The Justice Challenge 2025-2026: Sustainable Agriculture
HON 321-50 / 322-50
Professor Joy Hart
Distance Education
Join Honors students from universities across the United States for an exciting yearlong program exploring the complex issues surrounding sustainable agriculture! The program is open to a limited number of participants and is a partnership among several universities, including UofL, South Dakota State, Texas A&M, Oklahoma State, and Virginia Tech. This program provides an opportunity for students to collaborate with experts from a variety of fields, engage with real social needs, and develop capacity for civic engagement, innovation, and leadership. Each participant will participate in a 9-week online colloquium in Fall 2025 and a 1-day online conference in June 2026. Each student will also participate in at least one of three Spring 2026 signature experiences: a Hackathon (2-day, online), Design Challenge (semester-long, in person course), or Field Course (1-week, in person). The application is available at this link. This program is supported by the USDA National Institute of Food and Agriculture. Click here for more details about this year's Justice Challenge!
If you’d like to learn more about joining The Justice Challenge, please contact Dr.

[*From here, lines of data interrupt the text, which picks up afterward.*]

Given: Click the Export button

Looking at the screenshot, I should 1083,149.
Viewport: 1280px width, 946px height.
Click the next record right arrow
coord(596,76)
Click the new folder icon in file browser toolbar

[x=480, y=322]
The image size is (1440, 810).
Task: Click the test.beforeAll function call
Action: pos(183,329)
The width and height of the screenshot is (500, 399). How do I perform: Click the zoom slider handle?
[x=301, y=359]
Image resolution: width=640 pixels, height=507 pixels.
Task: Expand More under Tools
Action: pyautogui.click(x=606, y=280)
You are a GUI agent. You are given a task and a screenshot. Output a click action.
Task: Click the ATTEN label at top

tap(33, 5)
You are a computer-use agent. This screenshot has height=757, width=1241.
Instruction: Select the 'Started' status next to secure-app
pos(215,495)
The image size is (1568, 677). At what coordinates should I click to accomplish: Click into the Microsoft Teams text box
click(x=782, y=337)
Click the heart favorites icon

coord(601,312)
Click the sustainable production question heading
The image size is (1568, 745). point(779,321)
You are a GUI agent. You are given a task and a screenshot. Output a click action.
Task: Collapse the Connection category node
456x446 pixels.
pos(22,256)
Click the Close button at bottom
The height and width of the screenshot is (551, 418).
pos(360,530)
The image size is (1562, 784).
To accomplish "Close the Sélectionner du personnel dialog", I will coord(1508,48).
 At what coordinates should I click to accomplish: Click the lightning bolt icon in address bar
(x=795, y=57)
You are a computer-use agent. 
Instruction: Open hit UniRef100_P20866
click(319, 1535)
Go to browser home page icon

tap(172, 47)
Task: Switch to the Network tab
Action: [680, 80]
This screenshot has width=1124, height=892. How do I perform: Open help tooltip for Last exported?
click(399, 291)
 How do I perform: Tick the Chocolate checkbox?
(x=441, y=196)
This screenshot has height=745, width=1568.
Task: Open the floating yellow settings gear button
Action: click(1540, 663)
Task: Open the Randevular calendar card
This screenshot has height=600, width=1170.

Joy Hart at joy.hart@louisville.edu.
Program highlights include:
- Partnerships with Honors students across the US
- Academic year focus on wicked problems, sustainable agriculture, and systems thinking
- Address complex social needs
- Cultivate skills in innovation, leadership, and team building
- 9-week colloquium in Fall 2025 and 1-day culminating conference in June 2026
- 1 of 3 signature experiences in Spring 2026:
- Online 2-day Hackathon where teams develop innovative approaches to sustainable agriculture challenges (prizes for top teams)
- In person, semester-long Design Challenge course that partners with a community organization to address local sustainable agriculture issues, or
- In person, one-week field course with exploration of sustainable agriculture issues based on the lived expertise of community members (lodging, food, and travel support provided)
- Academic credit (HON 321/322)
- Earn the credential of Justice Challenge Scholar
Winter 2025
Sign-ups for Winter Session 2025 will occur during the Fall 2025 Honors mentoring campaign.
Behaving Badly: Communicating in Less-than-Ideal Ways
HON 431-50 / HON 441-50
Professor Kandi Walker
Distance Education
In this course, we identify and examine the underbelly side of interpersonal communication paying close attention to people behaving badly. We will identify communication challenges people face when interacting with others such as:
Why do some people make us feel guilty (or why do we use guilt to persuade others)?
Is cursing appropriate (and if yes, by whom, what words, and what context?)?
Why do we hurt the ones we love (or why do they hurt us?)
How do we navigate conflict (you had your first big fight – now what?)?
We will uncover how communication influences, creates, resolves, and maintains unnecessary chaos within interpersonal communication settings. In short, we will explore how well-meaning people communicate in less-than-ideal ways and sometimes behave badly.
This course fulfills elective requirements in the Humanities or Social Sciences. The course cannot be used to satisfy Cardinal Core Requirements.